— BEGIN SELECTED TEXT —

Sunday, March 22, 2009

It's Not How Good You Are, It's How Good You Want to Be

Paul Arden is the author of this blog's title. This book shoots straight from the hip, is clever, and leaves you with a feeling of "I should have known this!" And it's a FAST read. Some excerpts:

When it can't be done do it. If you don't do it, it doesn't exist.
A NEW idea can be either unfamiliar, or silly or both. It can't be judged by description. It needs to be done (made) to exist.

It is unlikely that anyone will sanction the cost of something they don't understand, therefore you have no choice but to do it yourself. At whatever cost. You may have to beg, steal and borrow to get it done. But that's for you to work out how you do it. It's exciting. It's difficult and it's fun. If it was easy anyone could do it.

The film Citizen Kane is a very good example. It was stolen not sanctioned. Orson Welles could not find any backers, but he did raise a small sum for casting. He begged, borrowed and cajoled people into building sets and shooting full-blown screen testes which eventually formed a third of the film.
IT EXISTED. Backers could see that they were getting. He got the money.

Without him doing it when it supposedly couldn't be done, it would be another in the endless list of ideas that never happened.


The PEROSN Who Doesn't Make Mistakes Is Unlikely to Make Anything

Benjamin Franklin said, I haven't failed, "I've had 10,000 ideas that didn't work."

— END SELECTED TEXT —
— BEGIN GIVEN DATA —

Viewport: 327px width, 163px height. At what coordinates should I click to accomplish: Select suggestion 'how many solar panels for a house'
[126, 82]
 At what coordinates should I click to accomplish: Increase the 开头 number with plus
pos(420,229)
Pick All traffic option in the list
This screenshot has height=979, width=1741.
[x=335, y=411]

— END GIVEN DATA —
— BEGIN GIVEN DATA —

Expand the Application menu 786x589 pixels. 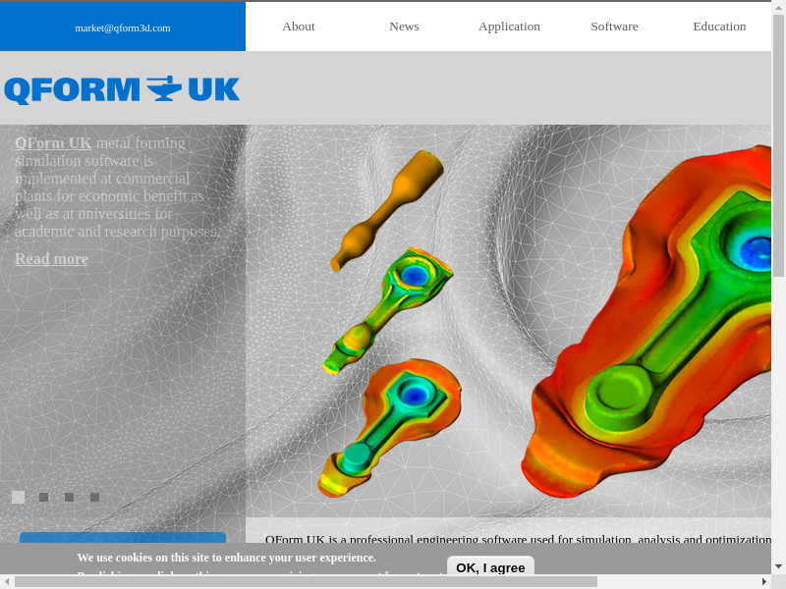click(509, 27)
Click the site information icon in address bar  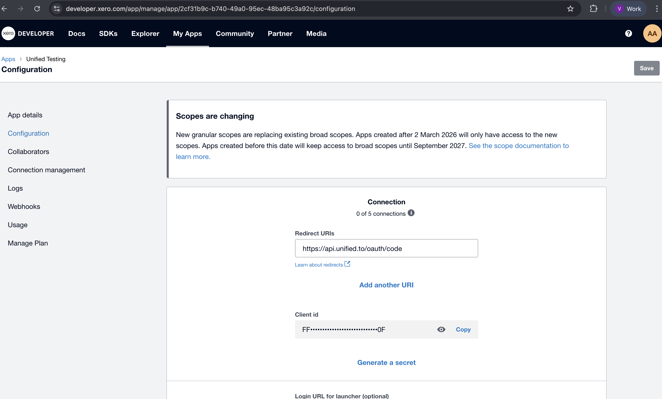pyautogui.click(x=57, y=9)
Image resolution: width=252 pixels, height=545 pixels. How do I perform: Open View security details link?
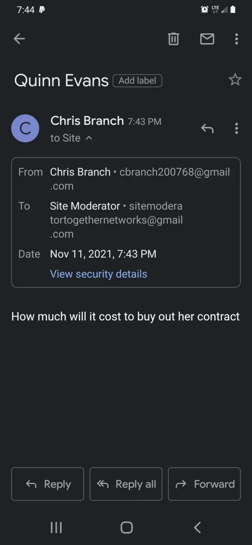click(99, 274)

— END GIVEN DATA —

• **TASK INSTRUCTIONS**:
Write the next part of the blog post about Paul Arden's book, picking up after the Benjamin Franklin quotation.

• **EXERCISE RESPONSE**:
Thomas Edison said, "Of the 200 light bulbs that didn't work, every failure told me something that I was able to incorporate into the next attempt."

Theater director Joan Littlewood said, "If we don't get lost, we'll never find a new route."

All of them understood that failures and false starts are a precondition of success.

At the last company I worked for you would not be fired for being wrong, but you would be fired for not having initiative. It had a positive attitude to mistakes. It was a great company. Failure was a major contributor to its success.
*

What would it be like if you approached tomorrow with these two attitudes? Doing the impossible and happy when you made mistakes. What could you apply this to? Your career? Your relationships? Actually what couldn't you apply this to?

* Excerpts from It's Not How Good You Are, It's How Good You Want to Be, by Paul Arden

(#18 of 100 in 100 Blog Posting Challenge)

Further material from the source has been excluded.